**Task statement**
Give back the full listing as written. No pictures go with it.

**Material supplied**
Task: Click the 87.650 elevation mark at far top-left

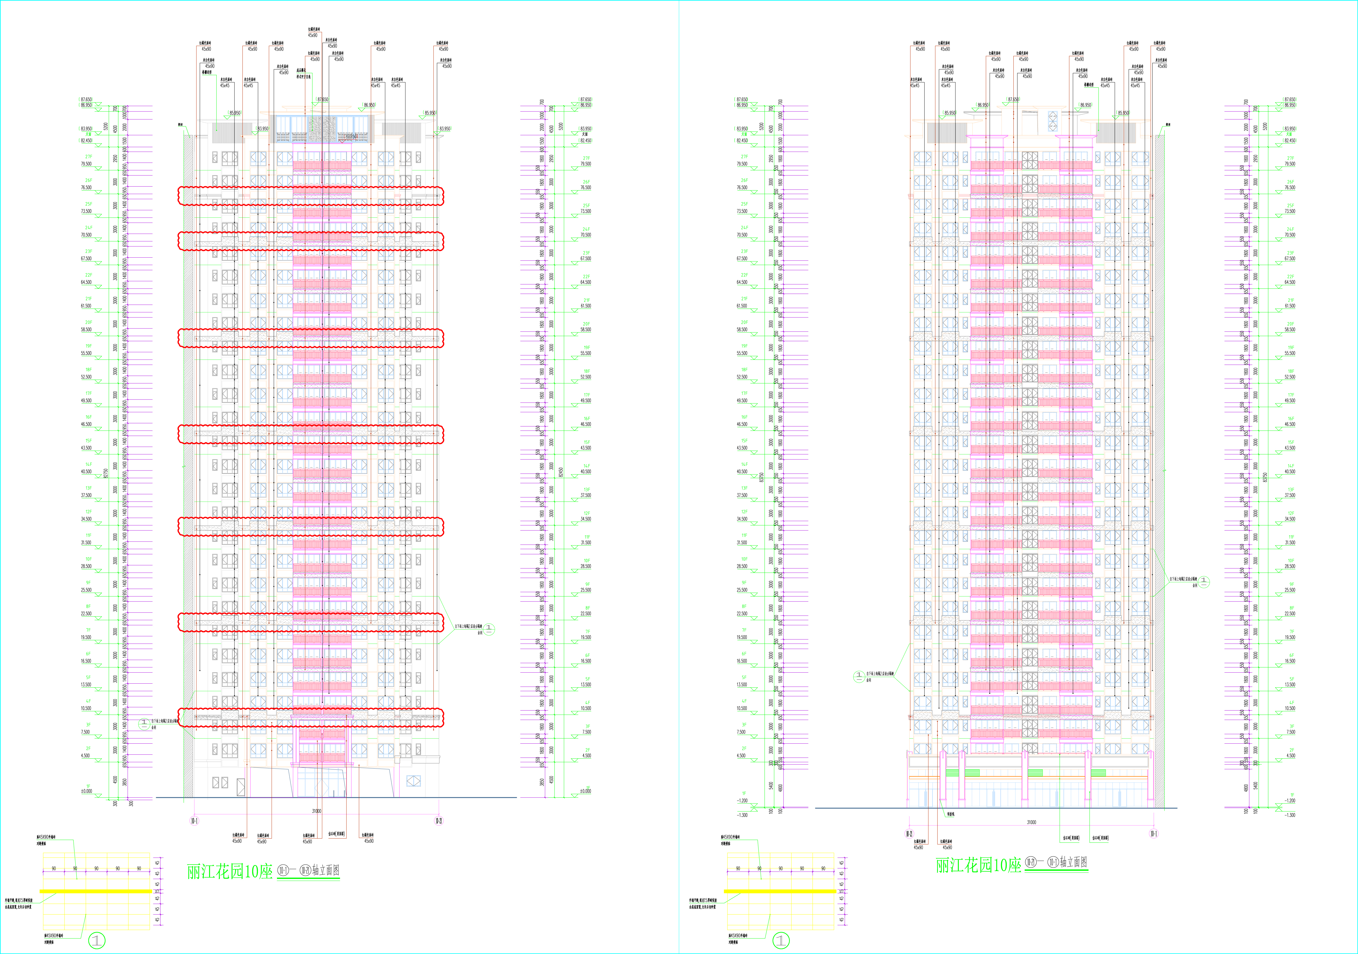Action: pos(86,99)
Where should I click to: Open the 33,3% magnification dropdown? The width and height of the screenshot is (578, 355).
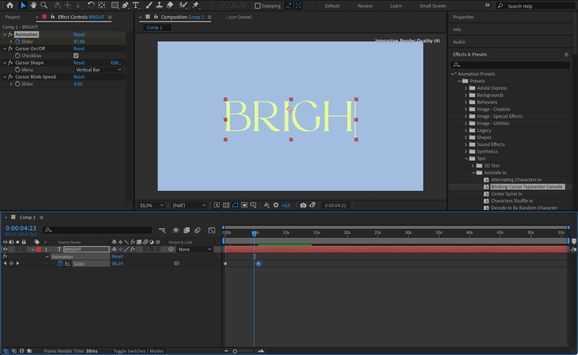[152, 205]
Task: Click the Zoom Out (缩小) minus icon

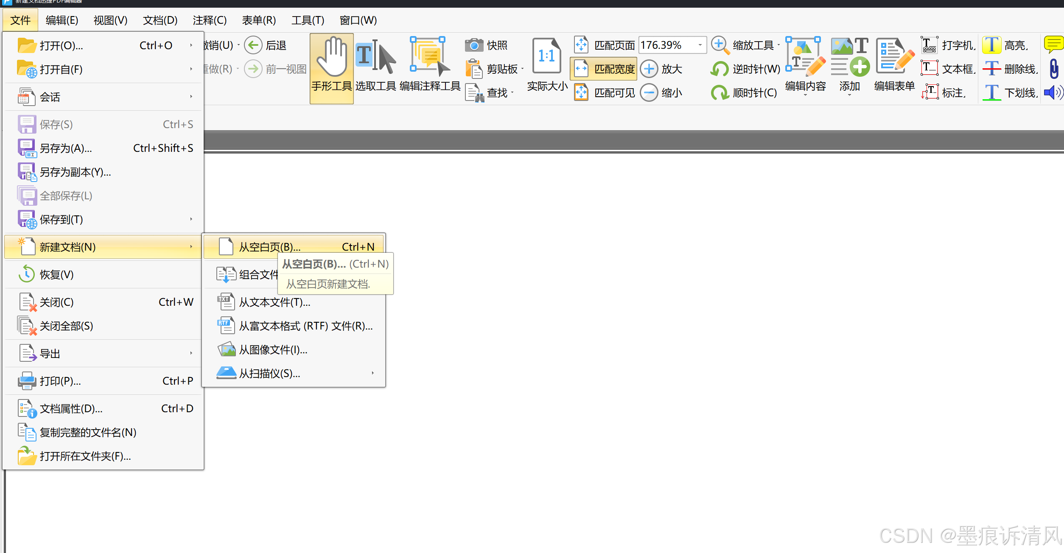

**Exercise solution**
Task: Click the 87.650 elevation mark at far top-left

Action: pos(86,99)
Where should I click to: Open the 33,3% magnification dropdown? The width and height of the screenshot is (578, 355).
[152, 205]
Task: Click the Zoom Out (缩小) minus icon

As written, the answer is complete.